**EXCERPT TO READ**
*****

Assistant Examiner: Kyle; Michael J.
Attorney, Agent or Firm: Kanesaka; Manabu
Claims
What is claimed is:
1. A door handle system, comprising: a door opening lever
rotationally supported on a support member, and having a cam
rotating together with the door opening lever as an angle change
device for changing an angle when the door opening lever is
actuated, a connecting rod attached to the door opening lever
adapted to actuate a latch mechanism for a door, and a damper
having a linear piston sliding mechanism and including a cylinder
and a piston rod formed separately from the connecting rod and
slidably disposed in the cylinder, one of said cylinder and said
piston rod being attached to the support member and the other of
said cylinder and said piston rod being always urged to contact the
cam as the angle change device so that a returning force of the
door opening lever after being opened is reduced by the damper.
2. A door handle system according to claim 1, wherein said angle
change device changes a rotational movement of the door opening
lever to a linear movement.
3. A door handle system according to claim 1, wherein said damper
includes a channel area changing device attached to the piston rod
for reducing a sectional area of a channel of fluid filled in the
cylinder according to a moving speed of the piston.
4. A door handle system, comprising: a door opening lever
rotationally supported on a support member, and having an angle
change device for changing an angle when the door opening lever is
actuated, and a damper having a linear piston sliding mechanism,
said damper being attached to the support member and arranged to
contact the angle change device so that a returning force of the
door opening lever after being opened is reduced by the damper,
wherein said damper includes a cylinder, a piston rod slidably
disposed in the cylinder, and a channel area changing device
attached to the piston rod for reducing a sectional area of a
channel of fluid filled in the cylinder according to a moving speed
of the piston, and wherein said channel area changing device
includes an inner member fixed onto the piston rod, a cylindrical
outer member situated outside the inner member and having an
orifice at one side thereof, and a spring situated between the
inner and outer members to urge the outer member to move away from
the inner member.
5. A door handle system according to claim 4, wherein said inner
member has at least one step portion in a longitudinal direction of
the piston rod to thereby change the sectional area according to
the movement of the outer member.
6. A door handle system according to claim 1, wherein said damper
includes a one-way valve for increasing the damping force when the
damper contracts.

*****

**LISTED ENTRIES**
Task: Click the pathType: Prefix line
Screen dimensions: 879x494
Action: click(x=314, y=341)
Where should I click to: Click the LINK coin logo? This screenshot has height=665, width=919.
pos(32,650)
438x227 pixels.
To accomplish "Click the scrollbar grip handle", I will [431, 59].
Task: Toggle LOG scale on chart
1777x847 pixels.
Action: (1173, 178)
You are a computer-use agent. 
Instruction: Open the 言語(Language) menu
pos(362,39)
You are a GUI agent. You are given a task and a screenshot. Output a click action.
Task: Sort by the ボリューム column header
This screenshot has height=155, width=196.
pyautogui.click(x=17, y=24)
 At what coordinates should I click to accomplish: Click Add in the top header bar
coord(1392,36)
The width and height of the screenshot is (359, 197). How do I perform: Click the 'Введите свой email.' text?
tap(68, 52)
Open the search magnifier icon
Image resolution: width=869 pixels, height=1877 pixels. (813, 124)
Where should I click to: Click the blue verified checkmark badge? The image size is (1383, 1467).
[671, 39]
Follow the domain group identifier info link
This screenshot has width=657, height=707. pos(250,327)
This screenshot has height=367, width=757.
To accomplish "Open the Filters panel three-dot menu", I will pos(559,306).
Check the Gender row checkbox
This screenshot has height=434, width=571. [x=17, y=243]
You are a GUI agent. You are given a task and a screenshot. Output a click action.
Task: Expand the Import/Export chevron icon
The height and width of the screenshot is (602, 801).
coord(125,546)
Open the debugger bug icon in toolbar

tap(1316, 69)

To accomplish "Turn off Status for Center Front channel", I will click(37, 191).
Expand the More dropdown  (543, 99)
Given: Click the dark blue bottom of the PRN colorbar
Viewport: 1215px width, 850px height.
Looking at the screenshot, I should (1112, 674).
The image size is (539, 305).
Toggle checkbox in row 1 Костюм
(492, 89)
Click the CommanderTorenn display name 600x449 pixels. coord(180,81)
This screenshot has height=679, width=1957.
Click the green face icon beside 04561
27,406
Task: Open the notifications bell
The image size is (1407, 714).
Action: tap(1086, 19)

*****

**EXERCISE PROMPT**
Translate this sentence from the door handle claims into Spanish: "A door handle system according to claim 1, wherein said angle change device changes a rotational movement of the door opening lever to a linear movement." The lines above aren't needed for this.

**ANSWER FOR THIS EXERCISE**
Un sistema de manija de puerta según la reivindicación 1, en el que dicho dispositivo de cambio de ángulo convierte un movimiento de rotación de la palanca de apertura de la puerta en un movimiento lineal.